-- START OF Data entries --

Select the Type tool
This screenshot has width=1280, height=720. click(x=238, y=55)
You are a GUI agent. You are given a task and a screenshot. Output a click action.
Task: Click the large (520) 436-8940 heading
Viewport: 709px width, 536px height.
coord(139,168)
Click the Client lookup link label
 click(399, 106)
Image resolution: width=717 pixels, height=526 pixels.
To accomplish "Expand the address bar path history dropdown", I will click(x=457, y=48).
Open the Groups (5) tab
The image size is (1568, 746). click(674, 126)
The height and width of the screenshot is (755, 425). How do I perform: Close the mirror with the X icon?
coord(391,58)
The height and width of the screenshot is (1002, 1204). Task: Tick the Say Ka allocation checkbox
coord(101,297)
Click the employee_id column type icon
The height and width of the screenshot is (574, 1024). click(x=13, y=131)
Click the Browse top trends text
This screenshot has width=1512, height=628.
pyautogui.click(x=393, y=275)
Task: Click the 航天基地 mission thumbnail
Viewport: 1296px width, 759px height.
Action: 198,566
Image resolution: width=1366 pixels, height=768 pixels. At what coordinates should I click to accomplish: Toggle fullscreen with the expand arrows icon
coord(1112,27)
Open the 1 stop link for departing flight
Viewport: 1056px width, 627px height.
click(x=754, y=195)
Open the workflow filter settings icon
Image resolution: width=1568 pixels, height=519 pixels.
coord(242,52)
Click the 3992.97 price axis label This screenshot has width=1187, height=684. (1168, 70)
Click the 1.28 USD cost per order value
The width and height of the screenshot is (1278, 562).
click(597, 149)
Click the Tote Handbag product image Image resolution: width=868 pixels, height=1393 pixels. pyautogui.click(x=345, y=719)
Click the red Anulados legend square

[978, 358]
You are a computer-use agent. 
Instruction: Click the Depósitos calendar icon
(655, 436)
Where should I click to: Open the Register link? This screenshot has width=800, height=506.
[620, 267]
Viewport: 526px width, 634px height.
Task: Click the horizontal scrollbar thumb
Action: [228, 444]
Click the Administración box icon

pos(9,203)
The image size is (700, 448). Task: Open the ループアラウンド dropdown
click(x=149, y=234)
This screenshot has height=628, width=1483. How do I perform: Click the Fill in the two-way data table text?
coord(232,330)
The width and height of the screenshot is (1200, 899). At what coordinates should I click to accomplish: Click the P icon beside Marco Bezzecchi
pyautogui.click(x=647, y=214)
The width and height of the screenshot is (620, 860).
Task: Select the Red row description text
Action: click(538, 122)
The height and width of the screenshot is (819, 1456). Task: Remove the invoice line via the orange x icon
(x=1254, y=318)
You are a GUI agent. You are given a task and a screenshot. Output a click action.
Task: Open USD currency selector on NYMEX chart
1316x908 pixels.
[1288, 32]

-- END OF Data entries --

Can you retype all of the records above word for word?

Select the Type tool
This screenshot has width=1280, height=720. click(x=238, y=55)
You are a GUI agent. You are given a task and a screenshot. Output a click action.
Task: Click the large (520) 436-8940 heading
Viewport: 709px width, 536px height.
coord(139,168)
Click the Client lookup link label
 click(399, 106)
Image resolution: width=717 pixels, height=526 pixels.
To accomplish "Expand the address bar path history dropdown", I will click(x=457, y=48).
Open the Groups (5) tab
The image size is (1568, 746). click(674, 126)
The height and width of the screenshot is (755, 425). How do I perform: Close the mirror with the X icon?
coord(391,58)
The height and width of the screenshot is (1002, 1204). Task: Tick the Say Ka allocation checkbox
coord(101,297)
Click the employee_id column type icon
The height and width of the screenshot is (574, 1024). click(x=13, y=131)
Click the Browse top trends text
This screenshot has width=1512, height=628.
pyautogui.click(x=393, y=275)
Task: Click the 航天基地 mission thumbnail
Viewport: 1296px width, 759px height.
Action: 198,566
Image resolution: width=1366 pixels, height=768 pixels. At what coordinates should I click to accomplish: Toggle fullscreen with the expand arrows icon
coord(1112,27)
Open the 1 stop link for departing flight
Viewport: 1056px width, 627px height.
click(x=754, y=195)
Open the workflow filter settings icon
Image resolution: width=1568 pixels, height=519 pixels.
coord(242,52)
Click the 3992.97 price axis label This screenshot has width=1187, height=684. (1168, 70)
Click the 1.28 USD cost per order value
The width and height of the screenshot is (1278, 562).
click(597, 149)
Click the Tote Handbag product image Image resolution: width=868 pixels, height=1393 pixels. pyautogui.click(x=345, y=719)
Click the red Anulados legend square

[978, 358]
You are a computer-use agent. 
Instruction: Click the Depósitos calendar icon
(655, 436)
Where should I click to: Open the Register link? This screenshot has width=800, height=506.
[620, 267]
Viewport: 526px width, 634px height.
Task: Click the horizontal scrollbar thumb
Action: [228, 444]
Click the Administración box icon

pos(9,203)
The image size is (700, 448). Task: Open the ループアラウンド dropdown
click(x=149, y=234)
This screenshot has height=628, width=1483. How do I perform: Click the Fill in the two-way data table text?
coord(232,330)
The width and height of the screenshot is (1200, 899). At what coordinates should I click to accomplish: Click the P icon beside Marco Bezzecchi
pyautogui.click(x=647, y=214)
The width and height of the screenshot is (620, 860).
Task: Select the Red row description text
Action: click(538, 122)
The height and width of the screenshot is (819, 1456). Task: Remove the invoice line via the orange x icon
(x=1254, y=318)
You are a GUI agent. You are given a task and a screenshot. Output a click action.
Task: Open USD currency selector on NYMEX chart
1316x908 pixels.
[1288, 32]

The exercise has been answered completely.